Excerpts from a dataset:
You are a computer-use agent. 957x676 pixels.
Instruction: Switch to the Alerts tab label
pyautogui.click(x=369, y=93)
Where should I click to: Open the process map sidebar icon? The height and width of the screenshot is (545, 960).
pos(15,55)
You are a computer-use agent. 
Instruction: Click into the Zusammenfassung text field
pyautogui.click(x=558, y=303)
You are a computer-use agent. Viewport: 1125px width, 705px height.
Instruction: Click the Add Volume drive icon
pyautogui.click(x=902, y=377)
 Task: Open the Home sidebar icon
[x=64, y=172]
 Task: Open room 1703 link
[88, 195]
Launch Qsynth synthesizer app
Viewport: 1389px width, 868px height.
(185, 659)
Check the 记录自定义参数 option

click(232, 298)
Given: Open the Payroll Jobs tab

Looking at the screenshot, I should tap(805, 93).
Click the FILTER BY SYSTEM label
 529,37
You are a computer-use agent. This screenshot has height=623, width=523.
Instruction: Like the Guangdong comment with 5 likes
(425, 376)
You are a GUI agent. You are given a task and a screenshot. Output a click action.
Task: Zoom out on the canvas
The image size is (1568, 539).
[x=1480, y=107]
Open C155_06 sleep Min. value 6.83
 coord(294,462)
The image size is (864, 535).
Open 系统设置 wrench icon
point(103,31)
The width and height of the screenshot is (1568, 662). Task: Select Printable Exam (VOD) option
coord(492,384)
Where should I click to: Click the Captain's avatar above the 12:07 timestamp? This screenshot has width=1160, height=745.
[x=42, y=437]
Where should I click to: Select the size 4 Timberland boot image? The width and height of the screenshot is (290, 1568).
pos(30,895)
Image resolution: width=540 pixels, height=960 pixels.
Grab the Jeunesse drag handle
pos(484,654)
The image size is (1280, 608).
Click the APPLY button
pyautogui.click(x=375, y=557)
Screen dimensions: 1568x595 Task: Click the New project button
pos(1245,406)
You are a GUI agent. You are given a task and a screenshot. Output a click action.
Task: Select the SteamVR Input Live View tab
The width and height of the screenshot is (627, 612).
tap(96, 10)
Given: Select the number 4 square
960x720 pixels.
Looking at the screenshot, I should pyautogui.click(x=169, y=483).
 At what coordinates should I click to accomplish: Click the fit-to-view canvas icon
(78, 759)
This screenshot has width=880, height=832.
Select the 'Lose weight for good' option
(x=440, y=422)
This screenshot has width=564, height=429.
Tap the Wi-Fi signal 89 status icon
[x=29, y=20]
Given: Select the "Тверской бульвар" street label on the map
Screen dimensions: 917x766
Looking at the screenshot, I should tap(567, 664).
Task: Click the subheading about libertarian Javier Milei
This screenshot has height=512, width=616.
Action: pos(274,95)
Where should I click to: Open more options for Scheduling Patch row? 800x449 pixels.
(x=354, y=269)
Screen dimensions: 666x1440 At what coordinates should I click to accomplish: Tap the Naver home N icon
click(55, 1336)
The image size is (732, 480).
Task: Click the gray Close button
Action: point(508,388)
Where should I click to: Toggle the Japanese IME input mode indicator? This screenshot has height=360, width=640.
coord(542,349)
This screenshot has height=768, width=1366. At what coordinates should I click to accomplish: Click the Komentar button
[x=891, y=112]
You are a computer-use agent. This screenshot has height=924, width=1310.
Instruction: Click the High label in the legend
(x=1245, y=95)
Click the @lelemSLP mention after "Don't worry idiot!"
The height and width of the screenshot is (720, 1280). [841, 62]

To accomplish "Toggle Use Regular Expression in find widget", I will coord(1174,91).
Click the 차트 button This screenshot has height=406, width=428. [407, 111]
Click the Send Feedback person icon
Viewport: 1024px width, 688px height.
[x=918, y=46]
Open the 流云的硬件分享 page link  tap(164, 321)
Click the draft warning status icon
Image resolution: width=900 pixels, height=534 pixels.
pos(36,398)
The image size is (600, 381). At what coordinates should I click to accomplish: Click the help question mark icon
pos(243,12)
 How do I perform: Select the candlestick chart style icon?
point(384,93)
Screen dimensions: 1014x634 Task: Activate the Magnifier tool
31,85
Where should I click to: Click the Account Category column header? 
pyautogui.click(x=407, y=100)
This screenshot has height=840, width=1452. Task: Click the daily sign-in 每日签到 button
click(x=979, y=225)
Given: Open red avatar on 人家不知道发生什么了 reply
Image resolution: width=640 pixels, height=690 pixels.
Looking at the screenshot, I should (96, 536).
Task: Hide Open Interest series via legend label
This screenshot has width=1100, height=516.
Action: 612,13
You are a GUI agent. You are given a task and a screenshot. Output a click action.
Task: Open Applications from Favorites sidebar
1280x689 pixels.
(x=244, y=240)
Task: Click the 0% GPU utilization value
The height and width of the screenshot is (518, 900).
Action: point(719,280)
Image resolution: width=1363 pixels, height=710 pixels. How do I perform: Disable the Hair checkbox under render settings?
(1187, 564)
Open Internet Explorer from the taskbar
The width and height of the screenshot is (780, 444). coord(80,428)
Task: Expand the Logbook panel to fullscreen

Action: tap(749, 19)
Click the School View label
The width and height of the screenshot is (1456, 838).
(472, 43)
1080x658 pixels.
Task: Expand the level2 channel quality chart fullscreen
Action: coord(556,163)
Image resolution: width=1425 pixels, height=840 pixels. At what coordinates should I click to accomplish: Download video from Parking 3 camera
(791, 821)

### TASK
Copy the lines of the entries above that mention "computer".

### EXERCISE ANSWER
You are a computer-use agent. 957x676 pixels.
You are a computer-use agent. 
You are a computer-use agent. Viewport: 1125px width, 705px height.
You are a computer-use agent. This screenshot has height=623, width=523.
You are a computer-use agent. This screenshot has height=924, width=1310.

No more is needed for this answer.